▸ What the exercise asks
The records are to be reproduced verbatim.

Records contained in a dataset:
Content starts
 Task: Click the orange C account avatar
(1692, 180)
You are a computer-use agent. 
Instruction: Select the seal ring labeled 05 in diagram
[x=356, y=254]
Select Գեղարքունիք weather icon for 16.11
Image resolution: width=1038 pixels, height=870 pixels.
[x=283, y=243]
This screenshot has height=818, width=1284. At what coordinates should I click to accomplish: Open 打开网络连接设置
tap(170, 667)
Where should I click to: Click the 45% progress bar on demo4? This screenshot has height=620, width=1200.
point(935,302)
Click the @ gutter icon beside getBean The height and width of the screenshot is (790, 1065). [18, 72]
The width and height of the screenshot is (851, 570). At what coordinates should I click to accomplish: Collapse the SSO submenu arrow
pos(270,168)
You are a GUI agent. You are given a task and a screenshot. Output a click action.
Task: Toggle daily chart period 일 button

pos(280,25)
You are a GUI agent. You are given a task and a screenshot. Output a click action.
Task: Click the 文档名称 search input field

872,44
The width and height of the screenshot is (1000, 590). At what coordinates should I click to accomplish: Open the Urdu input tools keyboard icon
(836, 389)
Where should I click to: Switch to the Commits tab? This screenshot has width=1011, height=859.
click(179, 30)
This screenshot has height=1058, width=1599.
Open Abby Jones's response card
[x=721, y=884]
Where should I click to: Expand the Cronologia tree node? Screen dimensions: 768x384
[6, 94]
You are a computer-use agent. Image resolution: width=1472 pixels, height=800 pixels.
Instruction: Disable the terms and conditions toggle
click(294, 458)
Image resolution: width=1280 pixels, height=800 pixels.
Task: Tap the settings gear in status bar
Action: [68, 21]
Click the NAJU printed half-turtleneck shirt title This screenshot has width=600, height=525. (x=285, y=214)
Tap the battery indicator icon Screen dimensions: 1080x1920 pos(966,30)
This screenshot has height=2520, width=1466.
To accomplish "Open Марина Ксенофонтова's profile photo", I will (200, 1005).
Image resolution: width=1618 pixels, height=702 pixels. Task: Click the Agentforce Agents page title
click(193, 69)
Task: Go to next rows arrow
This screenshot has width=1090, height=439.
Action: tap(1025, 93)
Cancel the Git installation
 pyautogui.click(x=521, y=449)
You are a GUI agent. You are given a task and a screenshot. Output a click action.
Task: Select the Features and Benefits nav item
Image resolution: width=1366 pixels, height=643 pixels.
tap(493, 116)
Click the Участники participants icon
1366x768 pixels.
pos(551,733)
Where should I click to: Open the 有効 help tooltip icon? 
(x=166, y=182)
Content ends
▸ Response
 Task: Click the orange C account avatar
(1692, 180)
You are a computer-use agent. 
Instruction: Select the seal ring labeled 05 in diagram
[x=356, y=254]
Select Գեղարքունիք weather icon for 16.11
Image resolution: width=1038 pixels, height=870 pixels.
[x=283, y=243]
This screenshot has height=818, width=1284. At what coordinates should I click to accomplish: Open 打开网络连接设置
tap(170, 667)
Where should I click to: Click the 45% progress bar on demo4? This screenshot has height=620, width=1200.
point(935,302)
Click the @ gutter icon beside getBean The height and width of the screenshot is (790, 1065). [18, 72]
The width and height of the screenshot is (851, 570). At what coordinates should I click to accomplish: Collapse the SSO submenu arrow
pos(270,168)
You are a GUI agent. You are given a task and a screenshot. Output a click action.
Task: Toggle daily chart period 일 button

pos(280,25)
You are a GUI agent. You are given a task and a screenshot. Output a click action.
Task: Click the 文档名称 search input field

872,44
The width and height of the screenshot is (1000, 590). At what coordinates should I click to accomplish: Open the Urdu input tools keyboard icon
(836, 389)
Where should I click to: Switch to the Commits tab? This screenshot has width=1011, height=859.
click(179, 30)
This screenshot has height=1058, width=1599.
Open Abby Jones's response card
[x=721, y=884]
Where should I click to: Expand the Cronologia tree node? Screen dimensions: 768x384
[6, 94]
You are a computer-use agent. Image resolution: width=1472 pixels, height=800 pixels.
Instruction: Disable the terms and conditions toggle
click(294, 458)
Image resolution: width=1280 pixels, height=800 pixels.
Task: Tap the settings gear in status bar
Action: [68, 21]
Click the NAJU printed half-turtleneck shirt title This screenshot has width=600, height=525. (x=285, y=214)
Tap the battery indicator icon Screen dimensions: 1080x1920 pos(966,30)
This screenshot has height=2520, width=1466.
To accomplish "Open Марина Ксенофонтова's profile photo", I will (200, 1005).
Image resolution: width=1618 pixels, height=702 pixels. Task: Click the Agentforce Agents page title
click(193, 69)
Task: Go to next rows arrow
This screenshot has width=1090, height=439.
Action: tap(1025, 93)
Cancel the Git installation
 pyautogui.click(x=521, y=449)
You are a GUI agent. You are given a task and a screenshot. Output a click action.
Task: Select the Features and Benefits nav item
Image resolution: width=1366 pixels, height=643 pixels.
tap(493, 116)
Click the Участники participants icon
1366x768 pixels.
pos(551,733)
Where should I click to: Open the 有効 help tooltip icon? 
(x=166, y=182)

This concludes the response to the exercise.